Computed tomography angiography (CTA): a. The pseudoaneurysm was ound in the descending segment of the thoracic aorta, with a maximal diameter of 54 mm (arrow). b. Arteriosclerotic plaques were observed in the artery wall (arrow)

Fig. 2

Digital subtraction angiography (DSA): a. The pseudoaneurysm was revealed by contrast medium overflow (arrow). b. Angiography showed no contrast medium overflow in the thoracic aorta after treatment

Discussion

Brucella can infect endothelial cells and induce a severe inflammatory response, leading to possible cardiovascular complications. In the inflammatory response, the pathogenic mechanism is suggested to involve endothelial activation in response to brucella infection, with upregulation of adhesion molecules and secretion of proinflammatory chemokines [8]. Vascular complications of brucellosis are rare, but include aneurysm in the peripheral arteries (aorta, brachial, tibioperoneal, mesenteric, and cerebral arteries) and venous and arterial thrombosis with or without underlying endocarditis [915]. Although rare, such vascular complications are so deadly they are the primary cause of death related to brucellosis. Pseudoaneurysm secondary to brucellosis is extremely rare in the peripheral arteries, but it is a very severe and dangerous complication [57]. In other case studies, it has been reported that mycotic pseudoaneurysm usually is due to trauma to the arterial wall with subsequent contamination [6, 1621]. The arterial segment might be disrupted when an invasive infection is able to directly lodge in the artery or the vasa vasorum, especially with an intimal defect in the arterial wall such as an arteriosclerotic plaque [6, 19, 20]. In our case, the arteriosclerotic plaques were on CTA imaging.(Fig. 1 ) Due to the arteriosclerotic plaques and damage to the arterial endothelium, the medial layer was exposed to the bloodstream. Based on the physiological and pathological processes, brucella can easily destroy and even penetrate the arterial wall.

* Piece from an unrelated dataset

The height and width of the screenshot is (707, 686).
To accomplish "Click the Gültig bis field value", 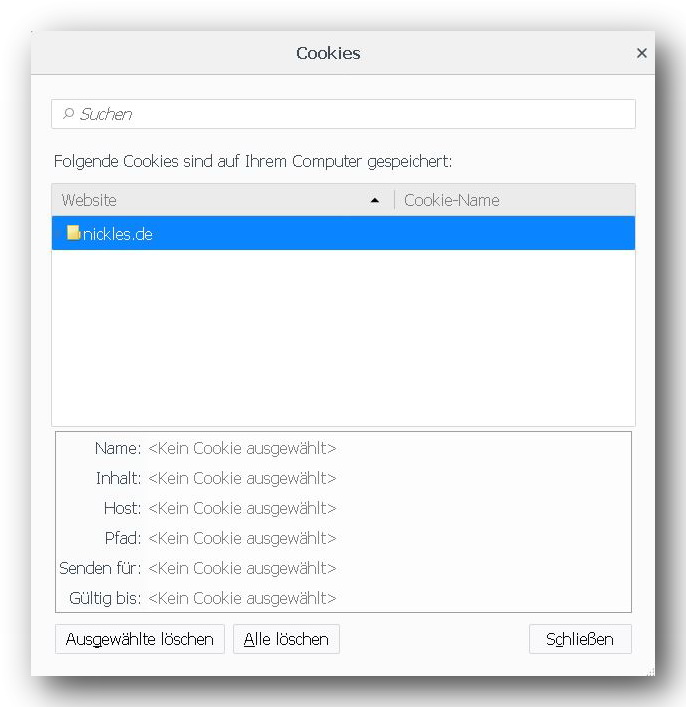I will [x=242, y=598].
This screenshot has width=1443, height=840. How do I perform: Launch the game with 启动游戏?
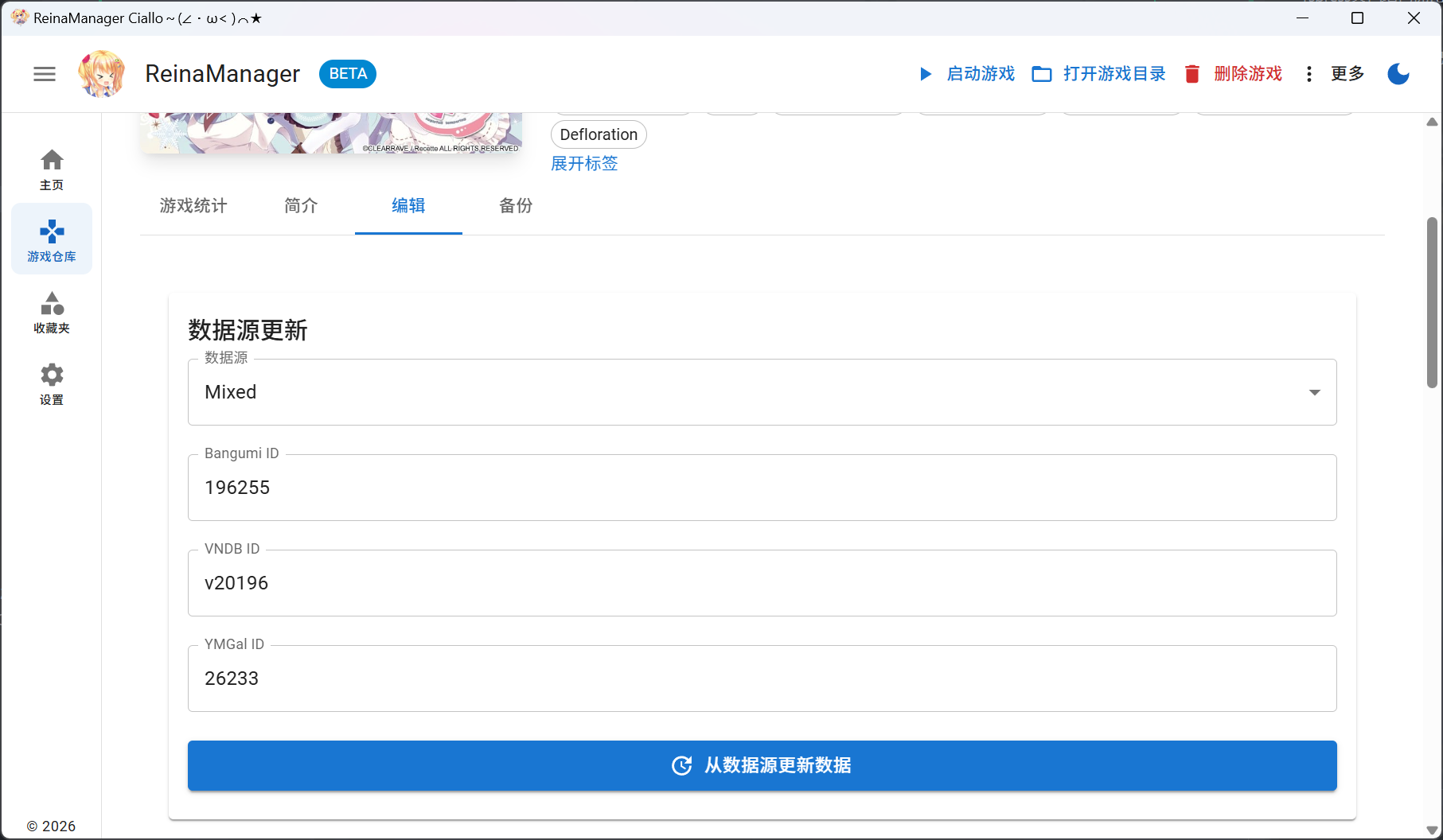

Generally, most cases of thoracic aortic pseudoaneurysms in the hospital settings occur following thoracic aortic surgery or trauma and are associated with high mortality rates [22]. Thus, urgent treatment of the thoracic aorta pseudoaneurysm is needed. Compared with open surgery, the endovascular treatment is more likely to minimize the operative wound, hospital stay, and peri-operative mortality [23]. In view of these factors, we performed the minimally invasive operation of implanting a coated stent graft and achieved an ideal outcome in our case. Management of Brucella-induced pseudoaneurysm involves resection of the affected artery and endovascular stenting together with long-term anti-brucellosis treatment. Despite the known hepatotoxicity, neurotoxicity, and reproductive toxicity, rifampin, doxycycline, and streptomycin are the basic drugs used for anti-brucellosis treatment clinically. Without a normative anti-brucellosis treatment, the patient would be more likely to suffer a poor prognosis [24].

Conclusions

In conclusion, the present case may be the first reported case of Brucella-induced thoracic aortic pseudoaneurysm and was successfully managed by endovascular treatment. However, this case has some limitations: 1. the follow-up time was ony 6.5 months; 2. the Brucella-infected arterial wall and tissue were not removed; and 3. the diagnosis was based on a serological test (SAT) and imaging examination (CTA) without pathological analysis. Thus, a case series study is needed to facilitate a systematic diagnosis and formulate treatment recommendations for thoracic aortic pseudoaneurysm caused by brucellosis.

Abbreviations

CRP: 

C-reactive protein

CTA: 

Computed tomography angiography

DSA: 

Digital subtraction angiography

ECG: 

Electrocardiogram

ESR: 

Erythrocyte sedimentation rate

Hb: 

Hemoglobin

SAT: 

Standard-tube agglutination test

TTE: 

Transthoracic echocardiogram

WBC: 

White blood cell count

Declarations

Acknowledgments

We thank Dr. Sean X. Luo (Department of Vascular Surgery, the First Hospital of Jilin University, Changchun, Jilin, China) and Medjaden Bioscience Co., Ltd. (Hongkong, China) for assistance of medical editing and writing.

Funding

Not applicable.

Availability of data and materials

We are sorry that the data will not be shared because there is no a website or media to save and show the data in our hospital.

Authors’ contributions

SW participated in the design and coordination of the study and drafted the manuscript. QW drafted the manuscript, collected data and collected background information. HL revised the manuscript, collected data and collected background information. SQS and XWS performed the surgery. YZ and ZYW participated in the interpretation of data. ZHC participated in the design of the study and interpretation of data and drafted the manuscript. All authors read and approved the final manuscript.

Competing interests

The authors declare that they have no competing interests.

Consent for publication

Written informed consent was obtained from the patient for publication of this case report and any accompanying images.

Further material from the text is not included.